2021–22 Dr Harty Cup
- Dates: 8 November 2021 – 5 February 2022
- Teams: 13
- Sponsor: TUS
- Champions: St Joseph's Secondary School (1st title) Ronan O'Connor (captain) Terence Fahy (manager)
- Runners-up: Ardscoil Rís Shane O'Brien (captain) Vince Harrington (captain) Niall Moran (manager)

Tournament statistics
- Matches played: 18
- Goals scored: 40 (2.22 per match)
- Points scored: 565 (31.39 per match)
- Top scorer(s): Seán Withycombe

= 2021–22 Harty Cup =

Hurling tournament

The 2021–22 Harty Cup was the 101st staging of the Harty Cup since its establishment in hurling by the Munster Council of Gaelic Athletic Association in 1918. The competition contested from 8 November 2021 to 5 February 2022.

The 2021–22 Dr Harty Cup adopted a change in format. Prior to 2021, the competition began with group stage, the knockout stage commencing after Christmas. The new format saw six first-round games, with three winners moving forward to the quarter-finals while the other three winners, six losers and Gaelcholáiste Mhuire contesting five second-round ties to determine the other last-eight teams.
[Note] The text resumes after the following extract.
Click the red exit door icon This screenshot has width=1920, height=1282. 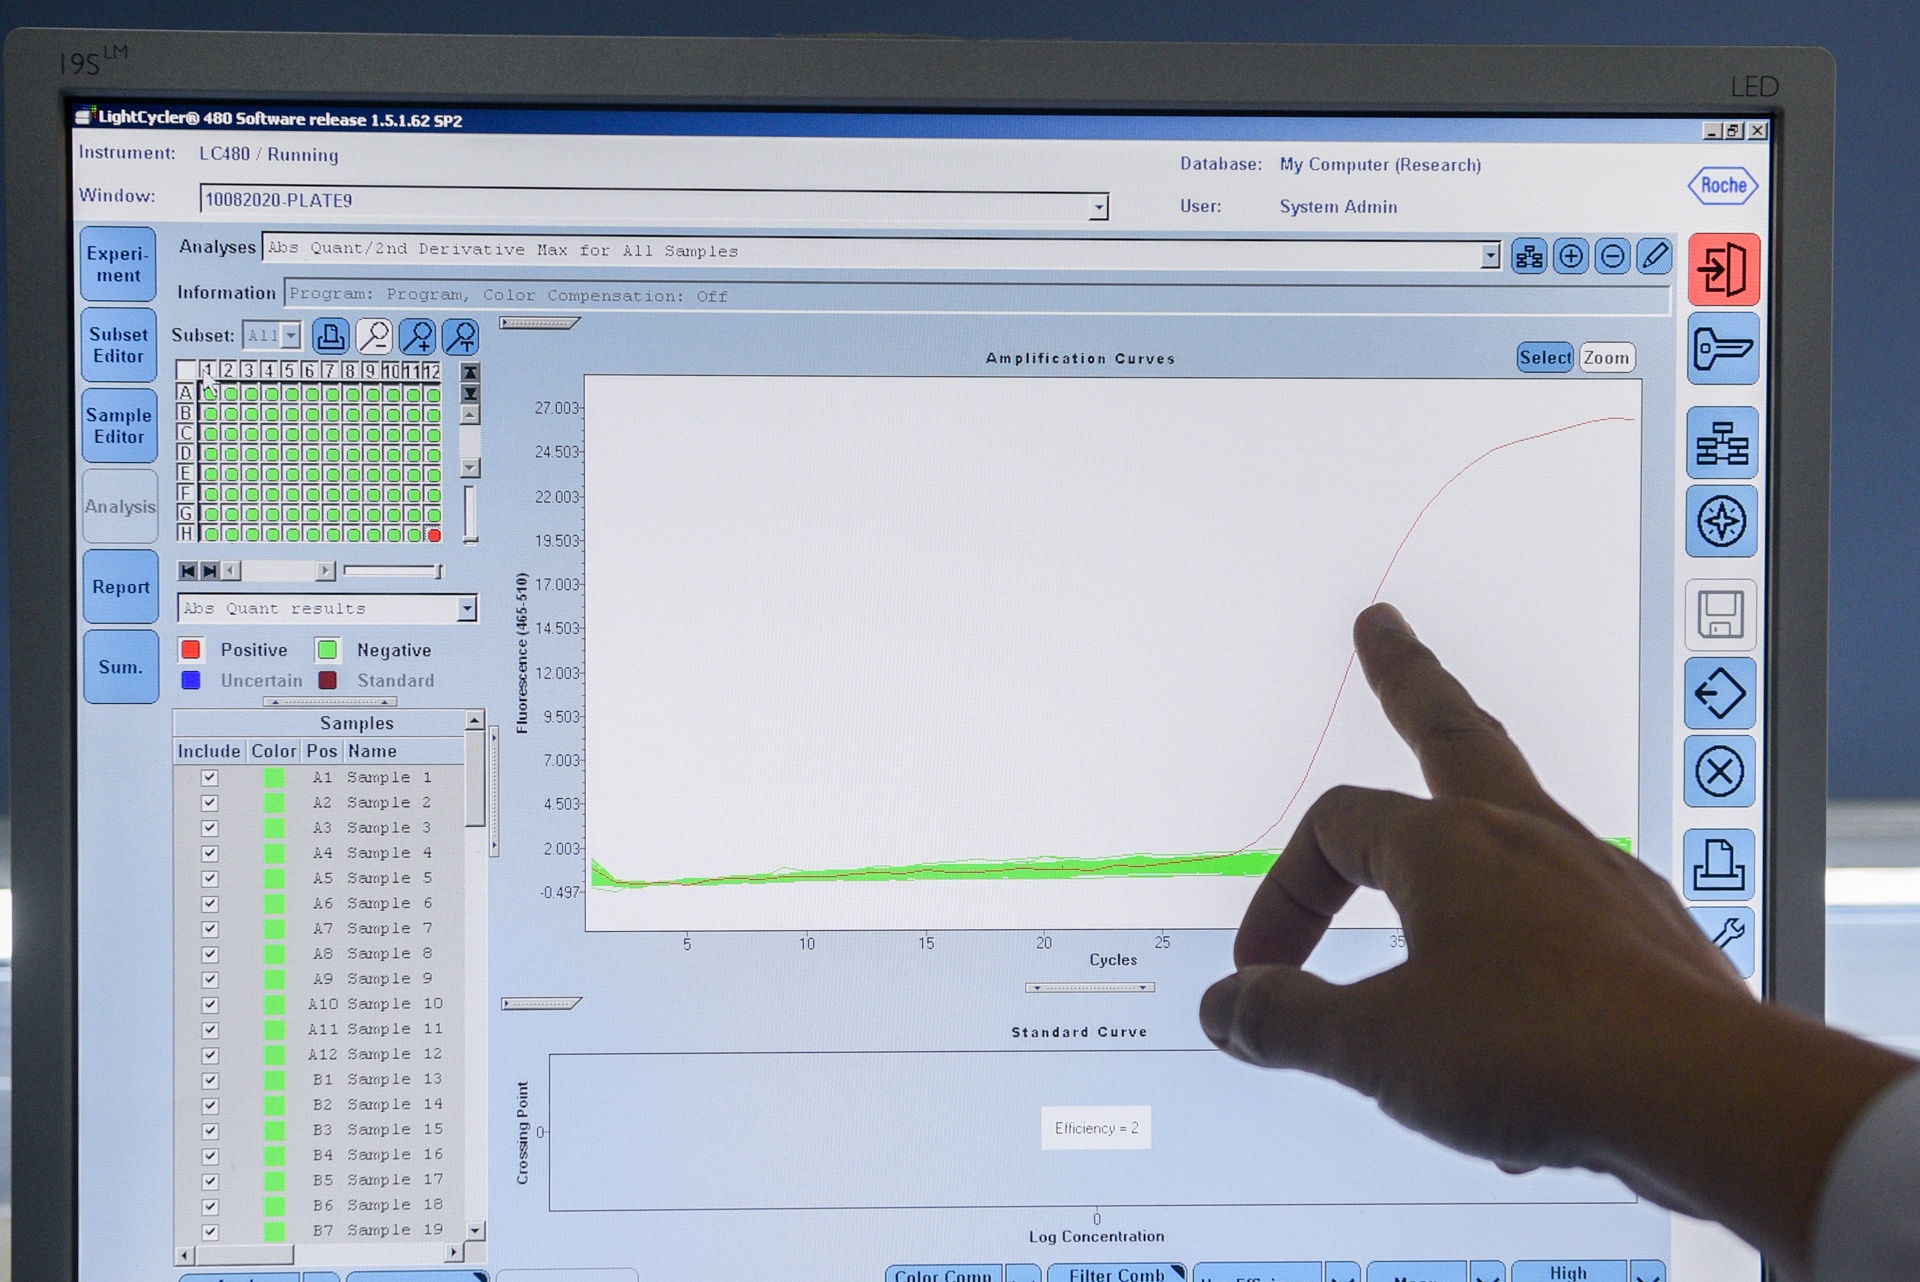[1723, 269]
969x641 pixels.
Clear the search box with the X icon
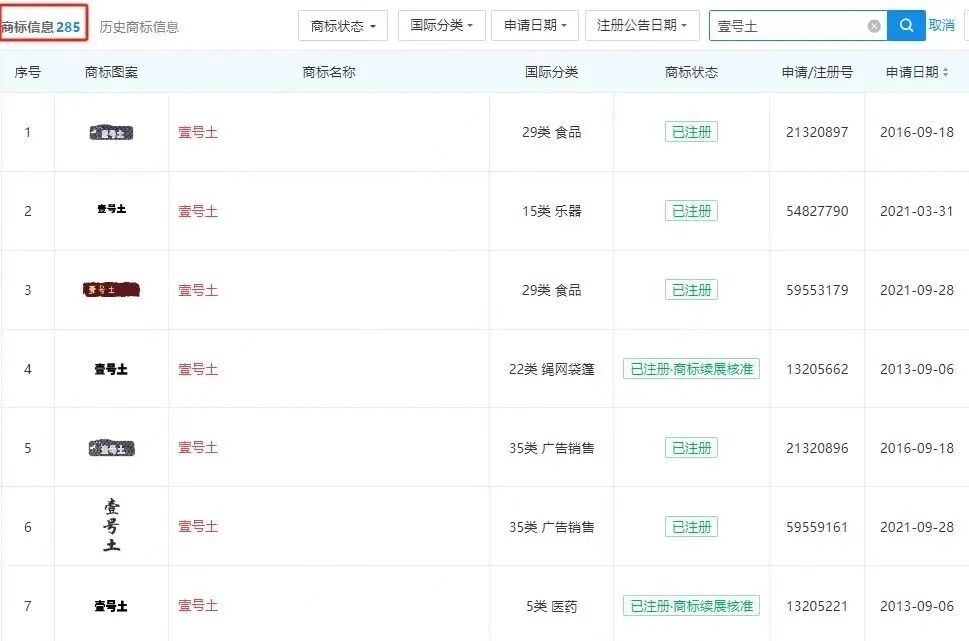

St Flannan's College unsuccessfully defended its title in round 2 against Cashel Community School.

St Joseph's Secondary School won the Harty Cup final on 5 February 2022 at TUS Gaelic Grounds, 1–17 to 1–14, in Limerick, against Ardscoil Rís, in what was St Joseph's first ever meeting in a final and their first ever Harty Cup title.

St Joseph's Secondary School's Seán Withycombe was the top scorer.